`directsum()` with `QN` seems very inefficient compared to the C++ version

Hi all,

Recently, I started to switch from C++ to Julia version and translating all the codes therefore. I have translated the DMRG3S (Hubig et. al.) code that uses directsum() to pad the tensors , like:

phienlarged,  sumind = directsum(phi => rightlinkind,  mixer => mixind;  tags=tags(rightlinkind))

where phi has dimensions (chi, d, chi) and mixer has dimensions (chi, d, w*chi), where chi/w is the MPS/MPO bond dimension, d is the physical dimension. So, sumind above would have dimension of (w+1)*chi.

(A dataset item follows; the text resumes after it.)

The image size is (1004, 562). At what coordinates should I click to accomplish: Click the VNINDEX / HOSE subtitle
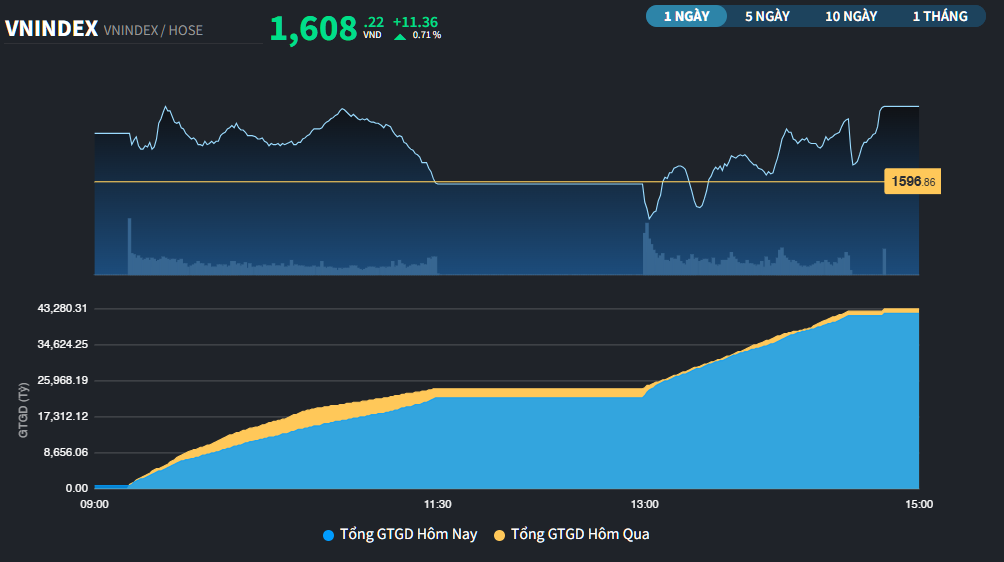[x=153, y=30]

In C++, such a (similar) code worked like a charm. But in Julia, it appears that the above line is the bottleneck of all the DMRG3S simulation (even ~10-50 times slower than the subsequent SVD) for QN conserving tensors.

Any ideas on how to resolve this issue?

The one in Julia isn’t particularly optimized (there is definitely room for improvement), but the implementations in Julia and C++ are pretty similar so I’m kind of surprised they are so different. Definitely would be good to optimize it.

Could you share a minimal example using just directsum where you see a discrepancy?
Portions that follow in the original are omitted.